Ben Shemie vocalista/guitarrista dos Suuns

O melhor estava reservado para o fim, como assim nos tem habituado a Stereogun. O quarteto canadiano Suuns preparava-se agora para tomar de assalto o palco. Suuns é um grupo de Montreal, Quebec, com mais de uma década de existência e cinco álbuns na algibeira, sempre com uma atitude anti-pop desconcertante.
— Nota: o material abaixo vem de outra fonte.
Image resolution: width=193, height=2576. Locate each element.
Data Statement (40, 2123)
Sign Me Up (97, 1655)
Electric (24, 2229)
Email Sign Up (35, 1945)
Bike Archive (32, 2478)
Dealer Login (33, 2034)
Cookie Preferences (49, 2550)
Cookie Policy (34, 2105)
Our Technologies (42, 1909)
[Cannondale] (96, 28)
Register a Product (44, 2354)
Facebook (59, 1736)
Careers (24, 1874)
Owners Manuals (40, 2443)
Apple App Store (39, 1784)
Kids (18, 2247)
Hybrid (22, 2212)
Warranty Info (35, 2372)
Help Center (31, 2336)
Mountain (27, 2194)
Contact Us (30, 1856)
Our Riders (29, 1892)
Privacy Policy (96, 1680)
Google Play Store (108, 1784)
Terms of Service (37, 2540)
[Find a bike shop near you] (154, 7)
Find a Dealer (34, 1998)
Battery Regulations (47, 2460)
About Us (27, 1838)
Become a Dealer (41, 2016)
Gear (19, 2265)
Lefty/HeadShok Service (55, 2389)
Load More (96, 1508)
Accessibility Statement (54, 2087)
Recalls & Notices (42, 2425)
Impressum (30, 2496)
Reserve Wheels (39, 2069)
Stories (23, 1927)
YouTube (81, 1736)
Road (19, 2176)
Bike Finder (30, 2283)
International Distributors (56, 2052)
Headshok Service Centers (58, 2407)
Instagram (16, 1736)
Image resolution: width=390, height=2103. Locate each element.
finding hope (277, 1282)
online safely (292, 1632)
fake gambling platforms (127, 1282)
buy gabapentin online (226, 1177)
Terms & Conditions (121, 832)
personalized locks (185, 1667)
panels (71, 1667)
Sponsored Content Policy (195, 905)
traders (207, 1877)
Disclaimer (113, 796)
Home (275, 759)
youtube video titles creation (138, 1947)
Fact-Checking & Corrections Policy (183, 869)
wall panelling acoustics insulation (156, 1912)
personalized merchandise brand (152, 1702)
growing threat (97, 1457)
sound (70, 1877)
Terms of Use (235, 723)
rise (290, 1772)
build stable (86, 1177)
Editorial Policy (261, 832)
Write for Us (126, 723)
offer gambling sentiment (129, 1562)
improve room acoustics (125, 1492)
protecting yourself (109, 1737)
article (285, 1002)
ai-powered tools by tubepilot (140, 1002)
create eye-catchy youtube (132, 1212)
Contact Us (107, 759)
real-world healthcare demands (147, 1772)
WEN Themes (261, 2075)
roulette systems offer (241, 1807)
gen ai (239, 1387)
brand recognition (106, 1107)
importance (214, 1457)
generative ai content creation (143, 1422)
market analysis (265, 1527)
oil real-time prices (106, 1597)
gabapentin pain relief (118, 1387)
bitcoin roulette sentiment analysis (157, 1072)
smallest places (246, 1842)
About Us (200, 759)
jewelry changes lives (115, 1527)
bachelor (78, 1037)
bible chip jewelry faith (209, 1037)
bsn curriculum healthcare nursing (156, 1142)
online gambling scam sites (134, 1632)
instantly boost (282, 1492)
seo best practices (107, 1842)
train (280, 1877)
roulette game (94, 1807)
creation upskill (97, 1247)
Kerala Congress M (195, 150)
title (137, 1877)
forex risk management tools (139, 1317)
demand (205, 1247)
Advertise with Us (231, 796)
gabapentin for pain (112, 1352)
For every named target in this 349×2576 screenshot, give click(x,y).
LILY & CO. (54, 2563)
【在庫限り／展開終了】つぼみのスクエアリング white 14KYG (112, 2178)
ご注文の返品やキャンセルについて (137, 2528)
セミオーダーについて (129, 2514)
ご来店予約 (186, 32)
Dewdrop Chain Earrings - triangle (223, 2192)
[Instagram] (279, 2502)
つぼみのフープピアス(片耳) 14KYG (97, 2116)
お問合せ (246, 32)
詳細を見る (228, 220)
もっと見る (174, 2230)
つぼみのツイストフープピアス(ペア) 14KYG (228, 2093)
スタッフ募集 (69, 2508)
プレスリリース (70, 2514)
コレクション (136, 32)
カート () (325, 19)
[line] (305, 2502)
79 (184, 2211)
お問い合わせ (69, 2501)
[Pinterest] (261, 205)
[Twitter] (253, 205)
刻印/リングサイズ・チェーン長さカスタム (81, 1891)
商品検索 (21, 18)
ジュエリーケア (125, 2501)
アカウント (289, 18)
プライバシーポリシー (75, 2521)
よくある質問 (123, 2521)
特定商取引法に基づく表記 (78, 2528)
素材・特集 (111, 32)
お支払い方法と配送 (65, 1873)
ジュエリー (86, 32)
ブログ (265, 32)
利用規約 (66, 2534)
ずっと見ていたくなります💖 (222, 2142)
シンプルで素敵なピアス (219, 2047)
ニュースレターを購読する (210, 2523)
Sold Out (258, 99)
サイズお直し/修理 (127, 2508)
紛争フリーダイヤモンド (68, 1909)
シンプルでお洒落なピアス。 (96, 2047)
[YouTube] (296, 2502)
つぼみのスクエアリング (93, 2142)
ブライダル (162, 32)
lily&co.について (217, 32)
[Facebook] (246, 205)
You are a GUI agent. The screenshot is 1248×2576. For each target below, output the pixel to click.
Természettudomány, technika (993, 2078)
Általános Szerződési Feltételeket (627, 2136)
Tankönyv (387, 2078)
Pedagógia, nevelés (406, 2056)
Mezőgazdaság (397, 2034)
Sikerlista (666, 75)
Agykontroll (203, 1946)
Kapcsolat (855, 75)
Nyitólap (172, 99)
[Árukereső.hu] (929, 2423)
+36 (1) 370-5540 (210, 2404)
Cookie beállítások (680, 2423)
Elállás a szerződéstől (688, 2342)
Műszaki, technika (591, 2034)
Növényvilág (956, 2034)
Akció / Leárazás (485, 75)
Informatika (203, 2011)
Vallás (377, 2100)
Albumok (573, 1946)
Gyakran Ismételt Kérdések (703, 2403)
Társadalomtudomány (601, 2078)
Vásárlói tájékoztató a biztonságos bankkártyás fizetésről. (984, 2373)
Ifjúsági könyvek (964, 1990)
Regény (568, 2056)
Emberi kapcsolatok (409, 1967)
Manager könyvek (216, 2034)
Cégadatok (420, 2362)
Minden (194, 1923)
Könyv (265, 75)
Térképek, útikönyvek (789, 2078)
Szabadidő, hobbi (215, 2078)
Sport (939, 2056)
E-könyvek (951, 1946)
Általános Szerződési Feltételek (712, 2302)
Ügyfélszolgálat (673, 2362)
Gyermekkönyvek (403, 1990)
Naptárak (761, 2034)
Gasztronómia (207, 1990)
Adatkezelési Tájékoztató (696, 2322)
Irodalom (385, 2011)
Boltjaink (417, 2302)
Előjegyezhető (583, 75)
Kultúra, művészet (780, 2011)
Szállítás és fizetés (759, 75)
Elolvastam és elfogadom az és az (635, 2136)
O mais recente, Felt, é o comprovativo dessa orientação contra-corrente. Vive La Void estabeleceu uma base por onde os canadianos, vestidos como o tema da noite pedia, pegaram. Primeiro um pouco tímidos, mas depressa a timidez se desfez, tanto no palco como fora dele.

Joe Yarmush guitarrista/baixista

Rapidamente, o apático público de Vive La Void já não existia. Uma mancha de corpos ondulava ao som de guitarras cortantes, uma bateria (e baterista) algo intimidante e animalesca e variados sons eletrónicos que complementavam a voz. A inquietude dos canadianos inflamou a Stereogun através da depravação sonora que são, não tendo qualquer pudor em juntar variados estilos nas músicas e, também, entre elas.  Ao som de temas como 2020, Make it Real e Watch You e Watch Me, os Suuns conquistaram os corpos e mentes presentes, que não se contiveram exteriorizando através de eufóricos movimentos corporais e até um pouco de crowdsurf.

O krautpop desta noite não deixou ninguém indiferente e assim se esperava em mais uma noite na Stereogun. Venham mais destas!